Analysis of the text revealed some interesting and somewhat surprising findings. AntConc allowed us to observe the usage of repeated stock phrases throughout much of the text. This suggested a rather formulaic style; maybe even a ‘cut and paste’ approach to the business of writing. We observed a strong tendency by the authors to describe British Muslim communities as a single homogenous group using reoccurring, rather clichéd phrases. For instance, ‘the British Muslim community’ was repeated three times as often as ‘Muslim communities’. Also repeated frequently were phrases such as ‘the vast majority of Muslims’ and ‘Muslims up and down the country’. These findings confound certain conclusions within the literature (e.g. the Runnymede Trust report Islamophobia: A Challenge to Us All) which argue that many Muslim scholars and commentators favour discussion which emphasises the plural and diverse nature of Muslim communities.
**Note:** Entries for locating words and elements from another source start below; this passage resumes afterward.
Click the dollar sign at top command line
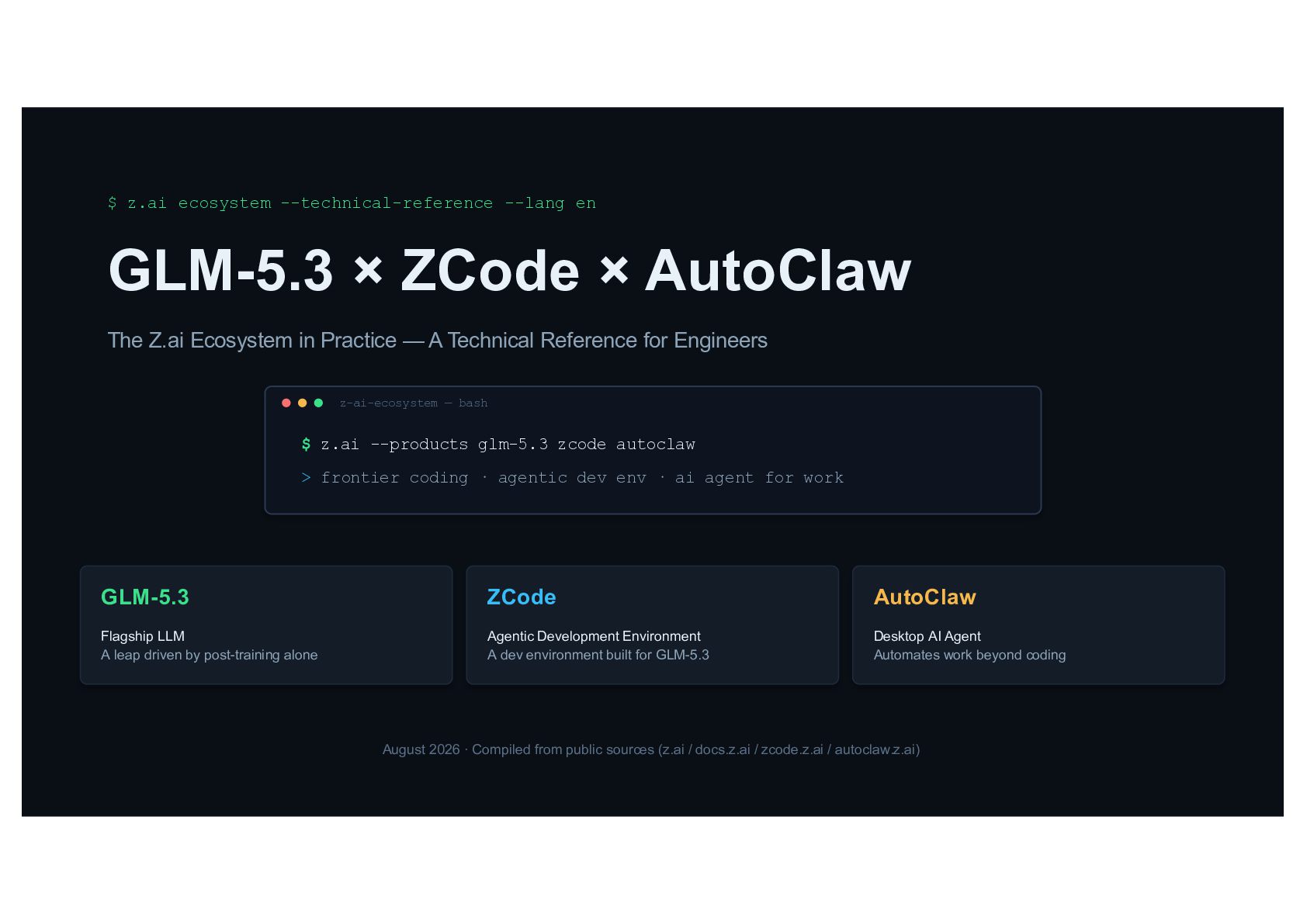 (x=113, y=203)
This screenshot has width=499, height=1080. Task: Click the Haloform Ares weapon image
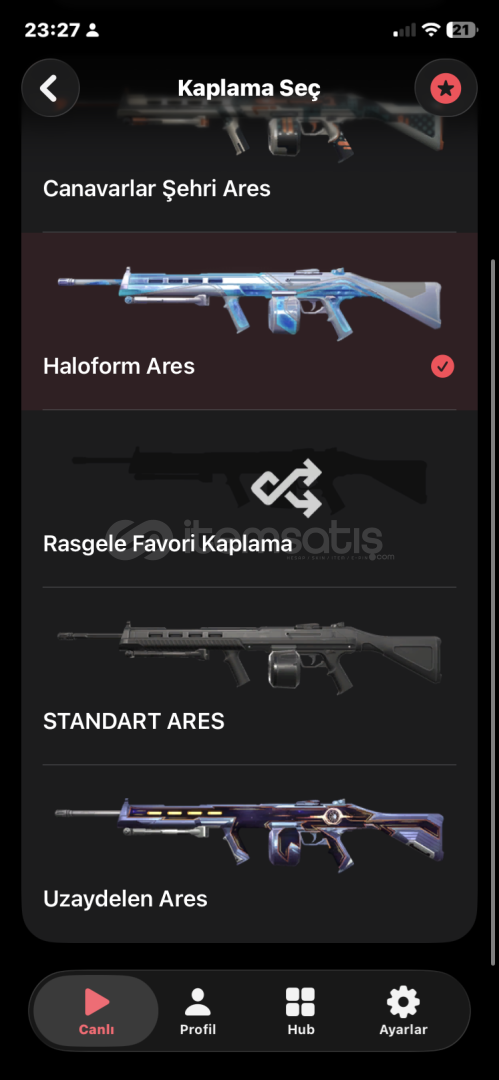(250, 300)

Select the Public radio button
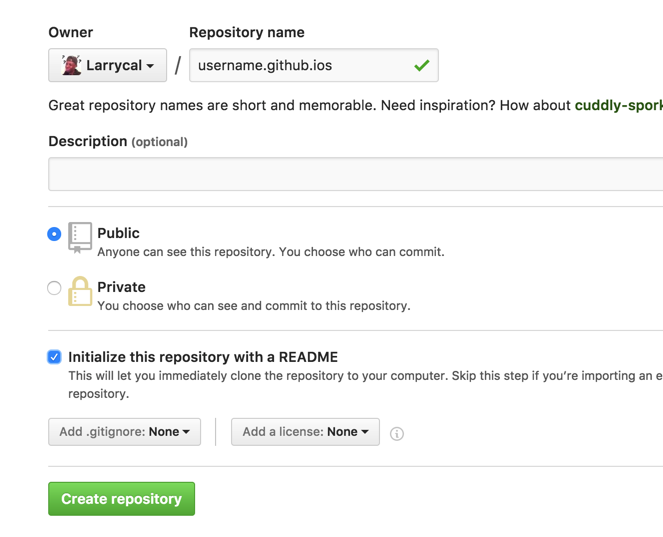point(54,234)
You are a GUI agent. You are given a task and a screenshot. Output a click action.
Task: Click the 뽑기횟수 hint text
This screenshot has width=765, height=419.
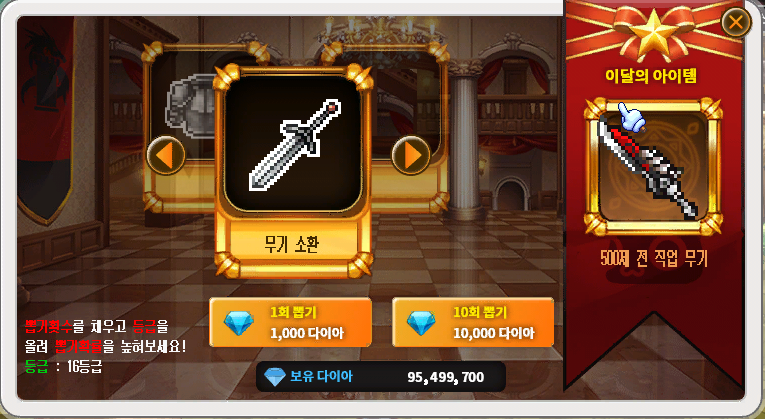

Further, there is some suggestion that discourse that does otherwise risks being interpreted as methodologically weak, or worse, as a form of prejudice. Here is some evidence to challenge these assertions. The authors of the press releases seemed willing to assert a singular, monist construction of Muslims and Muslim communities: British Muslims are frequently described as belonging to a single group. Perhaps these singular constructions allow the authors to position themselves more easily as being representative of all Muslims in the UK.

AntConc is able to compare the frequency of specific words within the chosen text with the frequency of their appearances in another corpus, usually of more general English (a function known as ‘Keywords’). The use of keywords enables researchers to observe characteristics peculiar to the text being examined. We were alerted to the unusual frequency of the word ‘and’. You may well be thinking – So what?. However, this seemingly mundane finding led to some very interesting insights although they are described here rather tentatively. A more robust examination of keywords would have been achieved by comparing the chosen text with a larger corpus than the one used for my introductory session. Notwithstanding this methodological shortcoming, the frequency of ‘and’ was deemed by the AntConc software to be statistically significant using a log-likelihood value. In plainer English, the observed frequency of the word ‘and’ represented a real difference between the chosen text and general English: a real and recognisable characteristic of the text rather than something occurring by chance alone. Further investigation revealed that ‘and’ occurred frequently as part of the phrase ‘racism and Islamophobia’. This finding prompted reflection upon the nature of the word ‘Islamophobia’ and its usage in press releases by Muslim organisations. The authors’ reliance on the phrase ‘racism and Islamophobia’ may be related to the conceptualisation of anti-Muslim prejudice and hostility. But why position these two concepts together? Why not use another concept like anti-Semitism and Islamophobia? Or why not just use racism? The authors may wish to construct and position the concept of Islamophobia as a distinct and unique phenomenon whilst simultaneously triggering within the reader commonly-held understandings of racism and anti-racism discourse. Use of these words together may well act as a kind of discursive short-cut. Perhaps in this context the concept of Islamophobia is allowed to borrow meaning from the concept of racism, conjuring perhaps such imagery as the black civil rights struggle in sixties America or the Stephen Lawrence inquiry in the UK. AntConc seemed able to help answer existing research questions but also seemed to invite the formulation of future questions and research.

To conclude, I would highly recommend using AntConc and incorporating some element of concordance analysis to anyone wishing to analyse text. Both software and research method are powerful additions to any toolkit being used to research topics within the social sciences and law. And thankfully, they are straight-forward; straight-forward enough even for criminology PhDs!